How do you creatively approach producing the music for a film?
The first step in my creative approach is connecting with the director so that I can understand their creative vision. I like to think of them as the treasure map for the project. They give me clues and ultimately guide me, but there’s some room for interpretation along the way. From there, I create a sound journal. The objective is just to get my ideas flowing. I essentially “throw paint at the wall,” trying new sounds and building rough pieces of music. Then, once I receive picture lock, I begin to write for the nuances of the film.
What about Keeper made you interested in composing its score?
I had really wanted to score an action thriller for some time. After seeing the rough cut, and learning about Anna’s ideas for the music direction, I was in.
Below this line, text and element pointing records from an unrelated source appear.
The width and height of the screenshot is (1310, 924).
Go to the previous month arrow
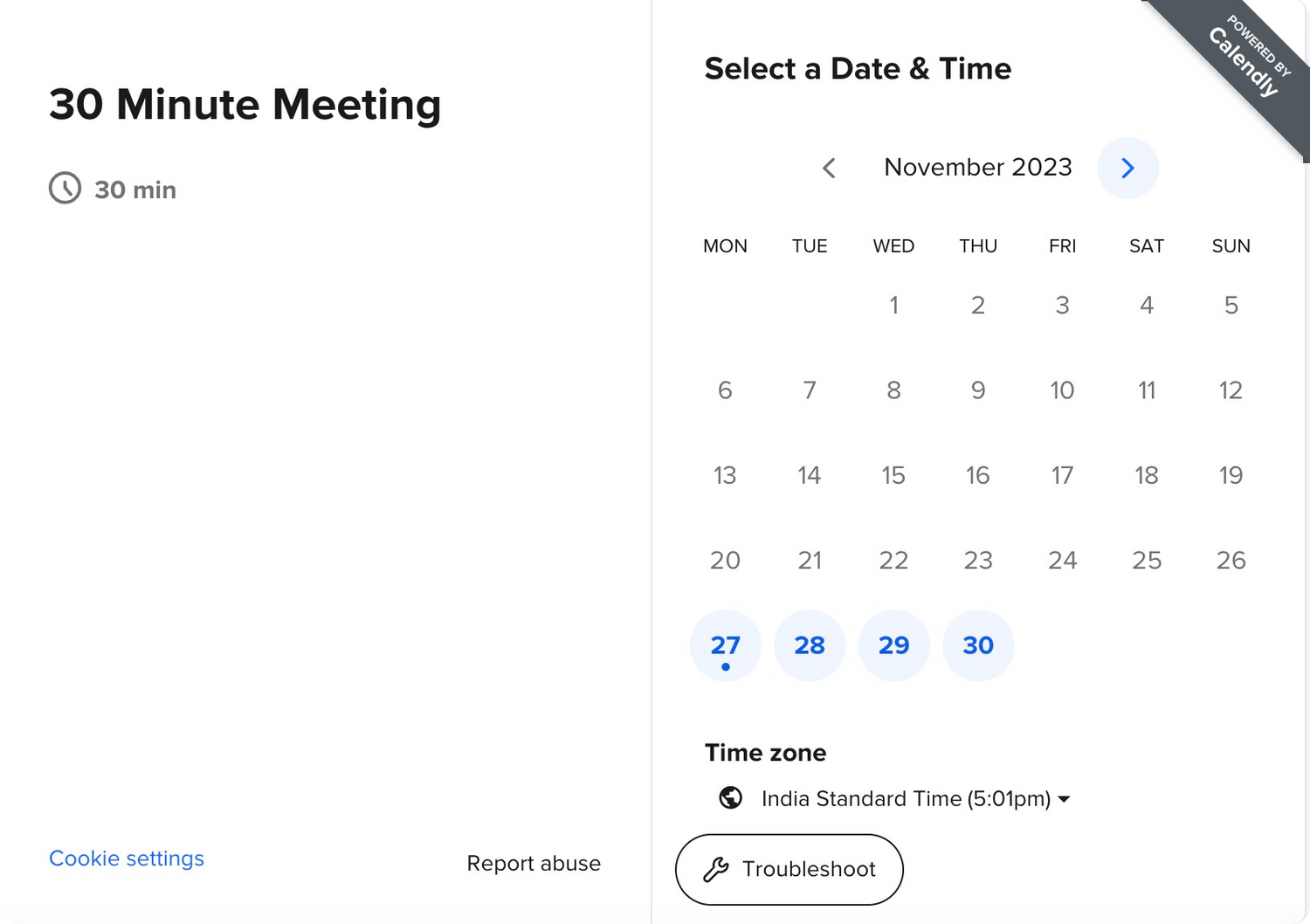click(829, 168)
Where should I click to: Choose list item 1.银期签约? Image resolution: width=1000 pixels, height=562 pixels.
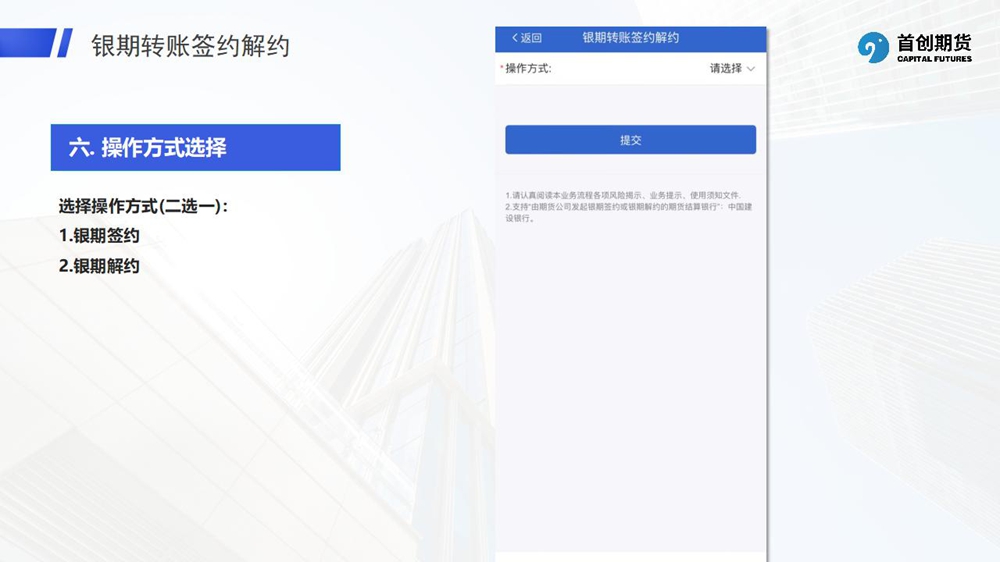99,236
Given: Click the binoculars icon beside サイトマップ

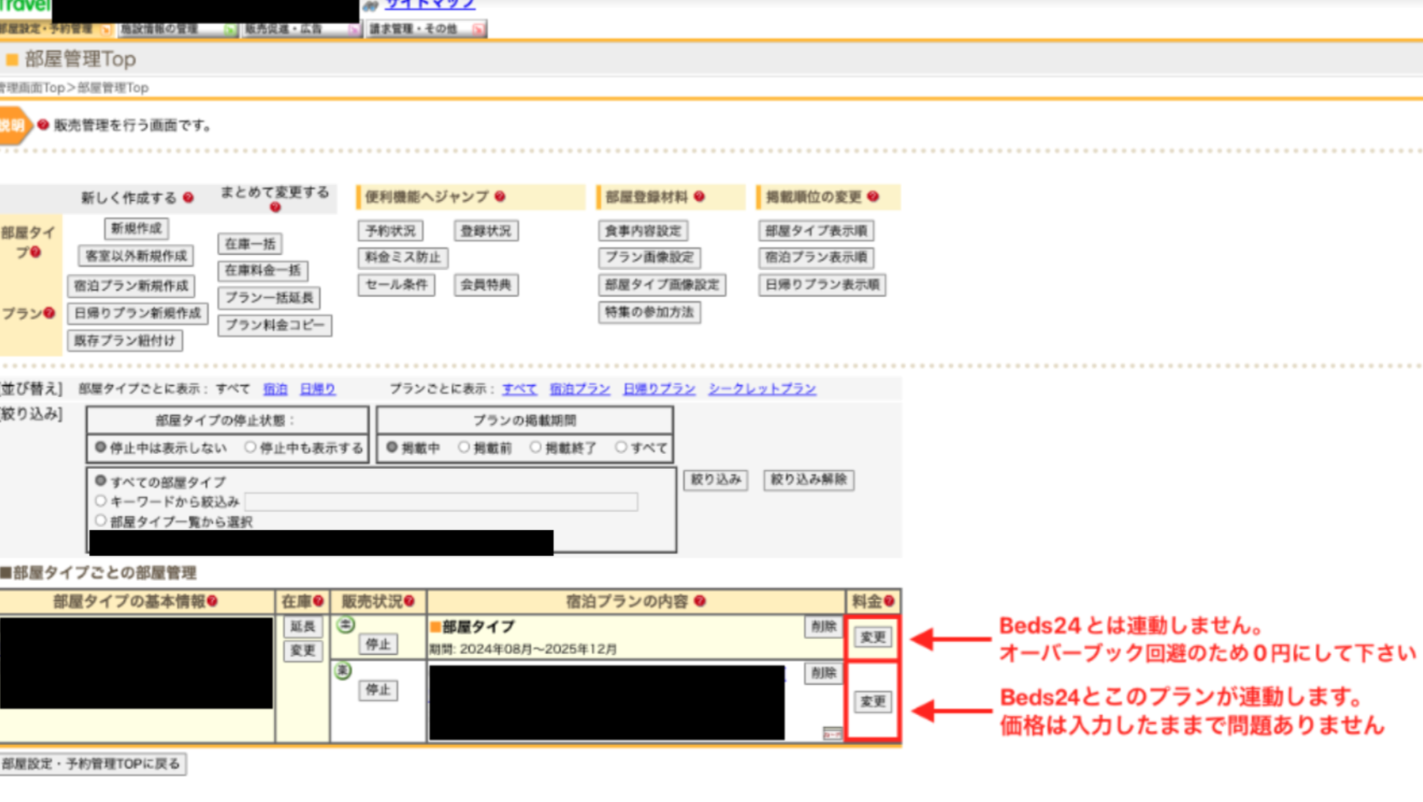Looking at the screenshot, I should pyautogui.click(x=371, y=5).

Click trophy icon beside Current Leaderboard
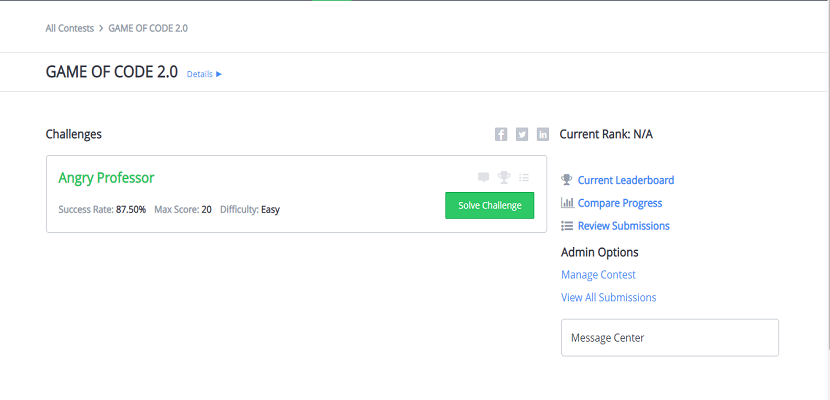[x=567, y=180]
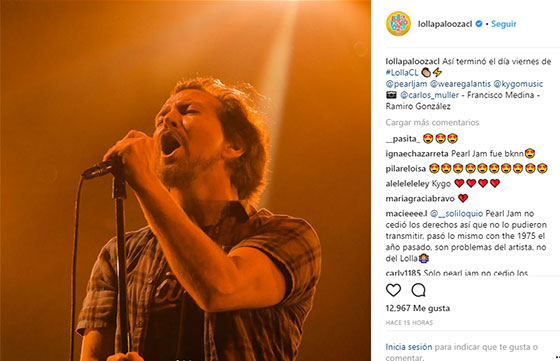
Task: Expand Cargar más comentarios
Action: point(432,122)
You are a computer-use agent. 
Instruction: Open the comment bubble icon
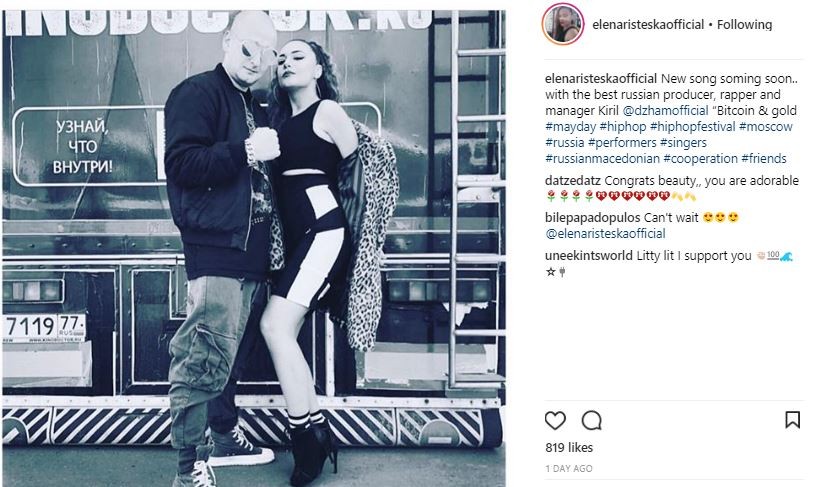591,420
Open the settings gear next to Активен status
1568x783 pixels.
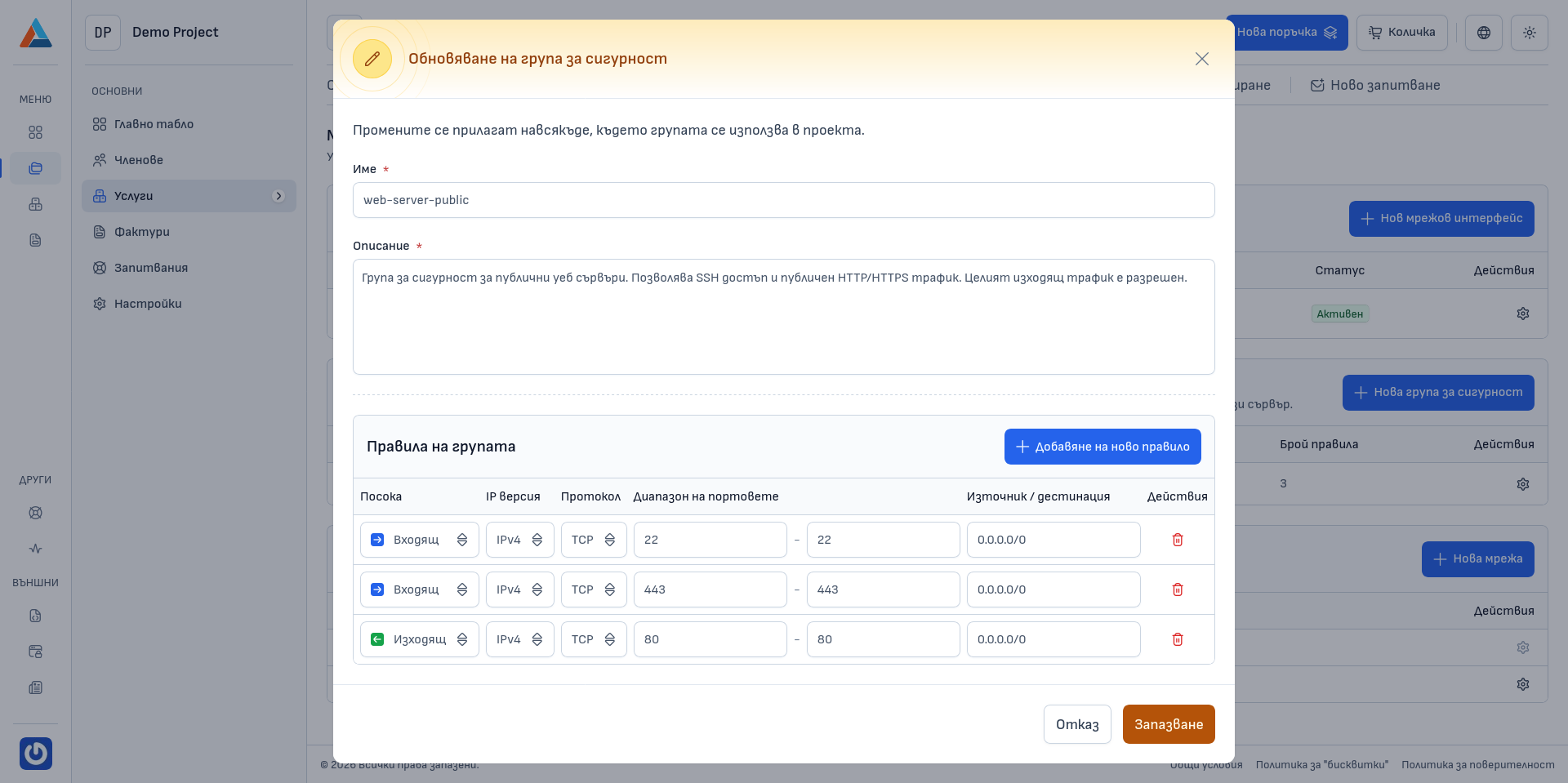[x=1522, y=314]
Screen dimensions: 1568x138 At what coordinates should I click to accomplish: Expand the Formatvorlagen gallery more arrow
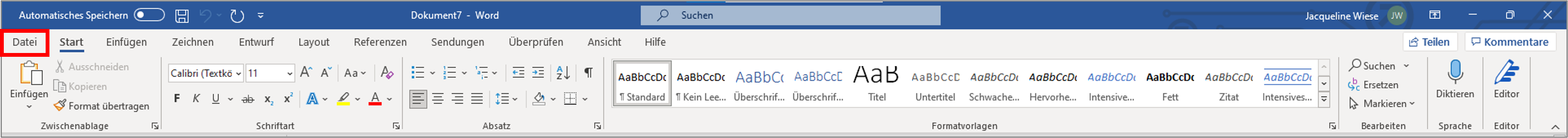pyautogui.click(x=1324, y=99)
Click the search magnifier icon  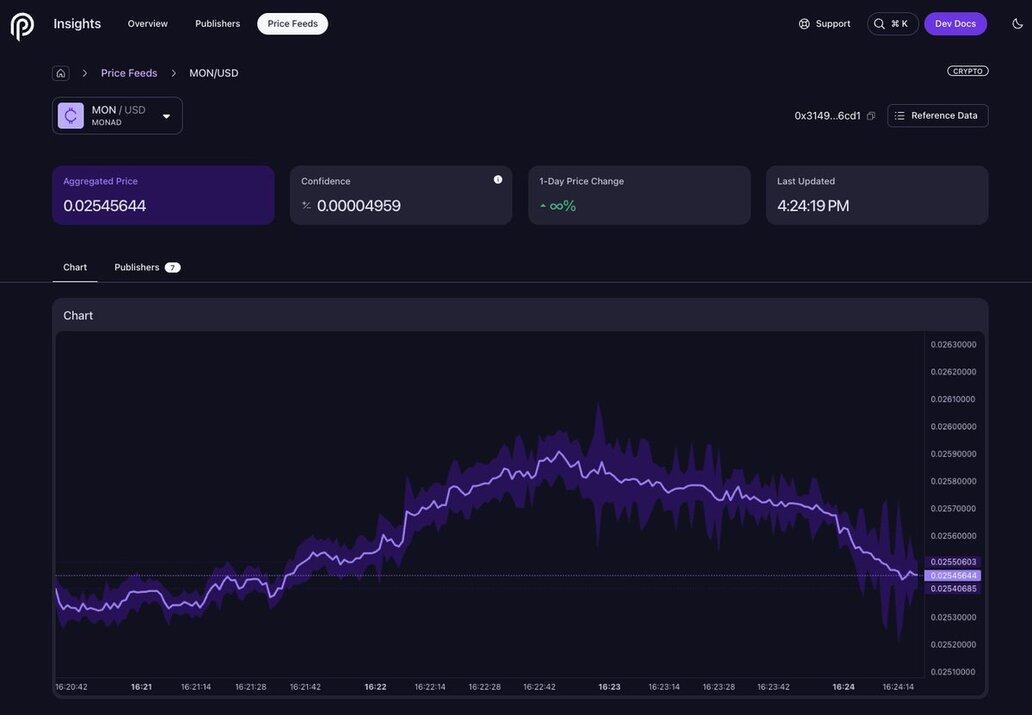880,24
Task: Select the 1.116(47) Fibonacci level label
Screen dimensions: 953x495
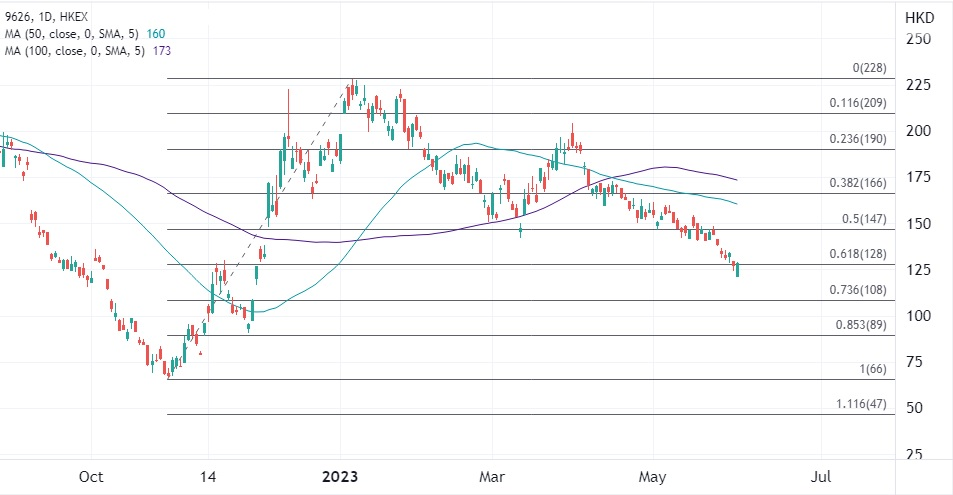Action: (x=861, y=404)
Our collaboration felt really natural and spurred on my own creative process.
What emotions did you focus on evoking from the audience?
I wanted to build tension and keep it high, but there was an additional layer of discomfort to consider. Anna wanted to make it clear that the main character is exhausted, and possibly high, so we’re getting a frenzied view of her world. I pulled in a lot of screechy, elongated cello sounds to keep the audience aware that things are just a little off.
Beyond that, I tried to follow the action. For one scene in particular, I brought in loose percussion to make a sloppier sound, but as the character gains control over the situation, the percussion tightens up. The sound for that scene was meant to mirror the character’s battle for control over the villain.
Tell us a little about your background. How did you start in composing music?
While working as an art director for a large retail brand, I was approached by a film director who asked me if I would score a short film. I grew up as a musician, playing in bands and recording, but I thought my music days were behind me. I reluctantly accepted the scoring gig, and once I got in the studio I realized I could never leave it behind.